TEXT SECTION:
····················
For guidance on how to set up the Dynamic Entities Health sampler, see Dynamic Entities Health.
Collection Agent log file Copied
The Collection Agent uses a separate log file from the Netprobe. The log settings for Collection Agent use Logback and are stored in logback.xml.
The logback has the following limitations by default:
- Each log file is limited to 100MB.
- Logs are retained for 30 days.
- The total log storage will not exceed 10GB.
- Logs will rollover daily.
You can use the following configuration:
<appender name="FILE" class="ch.qos.logback.core.rolling.RollingFileAppender">
<file>${COLLECTION_AGENT_DIR:-.}/collection-agent.log</file>
<append>true</append>
<immediateFlush>true</immediateFlush>
<rollingPolicy class="ch.qos.logback.core.rolling.SizeAndTimeBasedRollingPolicy">
<fileNamePattern>${COLLECTION_AGENT_DIR:-.}/collection-agent-%d{yyyy-MM-dd}.%i.log</fileNamePattern>
<maxFileSize>100MB</maxFileSize>
<maxHistory>30</maxHistory>
<totalSizeCap>10GB</totalSizeCap>
</rollingPolicy>
For more information on the other available options for modifying the logger settings, see Logback.
By default, the Collection Agent log file is stored in the collection-agent.log of the working directory. If you are running a managed Collection Agent and you configured the Log directory parameter in GSE, then the collection-agent.log will be in that specified location.
Enable log masking Copied
You can enable log masking in Collection Agent by configuring Logback to use the Geneos log masking layout and a rules file.
····················
[Stored data entries]
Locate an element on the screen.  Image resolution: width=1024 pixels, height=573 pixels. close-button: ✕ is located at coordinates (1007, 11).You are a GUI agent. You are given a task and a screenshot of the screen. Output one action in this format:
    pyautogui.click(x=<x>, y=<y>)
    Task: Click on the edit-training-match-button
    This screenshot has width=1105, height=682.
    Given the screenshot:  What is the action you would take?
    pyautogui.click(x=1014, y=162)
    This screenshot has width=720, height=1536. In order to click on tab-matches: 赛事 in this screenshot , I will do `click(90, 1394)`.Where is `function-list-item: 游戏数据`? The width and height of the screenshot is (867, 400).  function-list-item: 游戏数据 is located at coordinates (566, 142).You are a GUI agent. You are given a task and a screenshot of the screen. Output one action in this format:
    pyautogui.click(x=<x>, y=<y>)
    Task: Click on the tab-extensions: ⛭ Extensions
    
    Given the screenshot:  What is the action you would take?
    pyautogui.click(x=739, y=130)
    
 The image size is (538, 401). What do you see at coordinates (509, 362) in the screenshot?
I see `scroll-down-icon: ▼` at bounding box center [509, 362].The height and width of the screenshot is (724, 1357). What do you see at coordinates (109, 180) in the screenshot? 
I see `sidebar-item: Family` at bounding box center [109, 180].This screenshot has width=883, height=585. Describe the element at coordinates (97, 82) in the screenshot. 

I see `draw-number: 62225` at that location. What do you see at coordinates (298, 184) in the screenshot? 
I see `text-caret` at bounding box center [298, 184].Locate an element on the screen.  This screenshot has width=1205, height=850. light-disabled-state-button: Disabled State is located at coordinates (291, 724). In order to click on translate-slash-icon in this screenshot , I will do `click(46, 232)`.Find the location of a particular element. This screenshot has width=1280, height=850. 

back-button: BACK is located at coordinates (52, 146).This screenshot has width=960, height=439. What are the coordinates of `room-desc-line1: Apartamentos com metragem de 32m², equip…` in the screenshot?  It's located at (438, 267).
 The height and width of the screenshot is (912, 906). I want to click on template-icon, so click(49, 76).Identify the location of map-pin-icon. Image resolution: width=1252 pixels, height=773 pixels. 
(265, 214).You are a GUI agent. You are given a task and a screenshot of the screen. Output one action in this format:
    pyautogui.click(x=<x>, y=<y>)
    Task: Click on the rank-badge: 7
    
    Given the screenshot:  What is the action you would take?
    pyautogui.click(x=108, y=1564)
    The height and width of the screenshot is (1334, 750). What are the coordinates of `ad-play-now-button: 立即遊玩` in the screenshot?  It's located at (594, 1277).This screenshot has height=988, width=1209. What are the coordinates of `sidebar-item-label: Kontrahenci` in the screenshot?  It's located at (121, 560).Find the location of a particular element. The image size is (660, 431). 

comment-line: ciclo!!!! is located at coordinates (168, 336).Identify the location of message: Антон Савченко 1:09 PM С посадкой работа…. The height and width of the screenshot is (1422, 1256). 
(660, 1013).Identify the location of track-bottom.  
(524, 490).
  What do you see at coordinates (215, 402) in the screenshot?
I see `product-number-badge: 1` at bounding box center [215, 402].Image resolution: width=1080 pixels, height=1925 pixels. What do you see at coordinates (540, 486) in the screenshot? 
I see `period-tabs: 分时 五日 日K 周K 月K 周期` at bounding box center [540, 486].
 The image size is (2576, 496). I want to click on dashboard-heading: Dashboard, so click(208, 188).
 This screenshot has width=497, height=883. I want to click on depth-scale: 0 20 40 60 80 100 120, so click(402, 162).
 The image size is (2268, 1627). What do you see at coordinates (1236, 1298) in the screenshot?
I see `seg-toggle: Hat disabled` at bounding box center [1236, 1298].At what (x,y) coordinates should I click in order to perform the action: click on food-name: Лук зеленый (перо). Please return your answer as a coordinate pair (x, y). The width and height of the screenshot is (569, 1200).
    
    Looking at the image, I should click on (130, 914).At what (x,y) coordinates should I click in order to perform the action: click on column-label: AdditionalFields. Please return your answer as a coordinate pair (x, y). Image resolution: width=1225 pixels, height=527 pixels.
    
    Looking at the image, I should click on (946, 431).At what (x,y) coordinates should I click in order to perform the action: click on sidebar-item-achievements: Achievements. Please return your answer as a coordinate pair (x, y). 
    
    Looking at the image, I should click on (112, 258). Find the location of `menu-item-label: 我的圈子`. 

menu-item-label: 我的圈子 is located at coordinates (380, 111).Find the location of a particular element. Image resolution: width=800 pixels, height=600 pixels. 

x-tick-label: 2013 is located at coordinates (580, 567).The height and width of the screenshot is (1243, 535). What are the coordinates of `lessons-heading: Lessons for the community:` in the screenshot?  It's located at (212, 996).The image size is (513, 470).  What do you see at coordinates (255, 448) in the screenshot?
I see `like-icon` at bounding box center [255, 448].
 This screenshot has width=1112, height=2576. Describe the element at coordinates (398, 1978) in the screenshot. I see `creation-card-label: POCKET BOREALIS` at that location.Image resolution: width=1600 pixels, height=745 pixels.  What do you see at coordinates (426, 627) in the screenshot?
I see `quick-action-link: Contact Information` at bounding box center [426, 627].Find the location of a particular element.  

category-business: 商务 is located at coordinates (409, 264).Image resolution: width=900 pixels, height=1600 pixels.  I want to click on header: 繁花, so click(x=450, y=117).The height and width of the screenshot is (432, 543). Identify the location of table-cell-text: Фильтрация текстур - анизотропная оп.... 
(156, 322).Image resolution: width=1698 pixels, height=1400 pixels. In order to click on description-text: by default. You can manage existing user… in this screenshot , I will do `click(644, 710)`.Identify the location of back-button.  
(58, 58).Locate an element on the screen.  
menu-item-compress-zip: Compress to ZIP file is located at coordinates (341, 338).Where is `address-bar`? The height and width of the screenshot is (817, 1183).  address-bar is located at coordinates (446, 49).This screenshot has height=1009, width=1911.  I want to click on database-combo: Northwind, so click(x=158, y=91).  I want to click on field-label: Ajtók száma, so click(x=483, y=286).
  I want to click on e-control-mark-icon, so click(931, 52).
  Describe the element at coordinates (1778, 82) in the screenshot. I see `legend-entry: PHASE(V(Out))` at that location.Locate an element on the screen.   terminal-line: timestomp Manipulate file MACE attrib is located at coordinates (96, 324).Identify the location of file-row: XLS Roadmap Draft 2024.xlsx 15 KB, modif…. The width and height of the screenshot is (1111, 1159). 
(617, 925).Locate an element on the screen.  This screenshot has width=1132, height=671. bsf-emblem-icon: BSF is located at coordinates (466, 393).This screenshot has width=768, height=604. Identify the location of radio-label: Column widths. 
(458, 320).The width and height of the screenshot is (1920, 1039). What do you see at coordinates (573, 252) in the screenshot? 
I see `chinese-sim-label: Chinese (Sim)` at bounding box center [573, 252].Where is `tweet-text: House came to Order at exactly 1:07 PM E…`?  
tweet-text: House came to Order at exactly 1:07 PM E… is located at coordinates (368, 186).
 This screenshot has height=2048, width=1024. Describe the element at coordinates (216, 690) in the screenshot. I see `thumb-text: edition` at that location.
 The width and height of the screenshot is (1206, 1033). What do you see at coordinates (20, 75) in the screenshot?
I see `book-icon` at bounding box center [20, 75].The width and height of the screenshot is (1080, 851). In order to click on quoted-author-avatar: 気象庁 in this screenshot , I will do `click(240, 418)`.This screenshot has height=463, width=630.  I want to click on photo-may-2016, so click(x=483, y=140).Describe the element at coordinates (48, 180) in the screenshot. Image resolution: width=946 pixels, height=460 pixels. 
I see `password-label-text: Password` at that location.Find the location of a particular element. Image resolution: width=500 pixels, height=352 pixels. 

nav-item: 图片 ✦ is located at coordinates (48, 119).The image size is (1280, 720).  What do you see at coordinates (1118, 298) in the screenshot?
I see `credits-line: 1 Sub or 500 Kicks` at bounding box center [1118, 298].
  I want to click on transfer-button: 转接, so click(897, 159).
····················
EXERCISE INSTRUCTIONS:
A. By default, how long does the Collection Agent logging text say logs are retained?
B. Copy the Collection Agent logging text between "For guidance on" and "not exceed 10GB.", inclusive.
Work from the Collection Agent logging text alone.

RESPONSES PER TASK:
A. 30 days.

B.
For guidance on how to set up the Dynamic Entities Health sampler, see Dynamic Entities Health.
Collection Agent log file Copied
The Collection Agent uses a separate log file from the Netprobe. The log settings for Collection Agent use Logback and are stored in logback.xml.
The logback has the following limitations by default:
- Each log file is limited to 100MB.
- Logs are retained for 30 days.
- The total log storage will not exceed 10GB.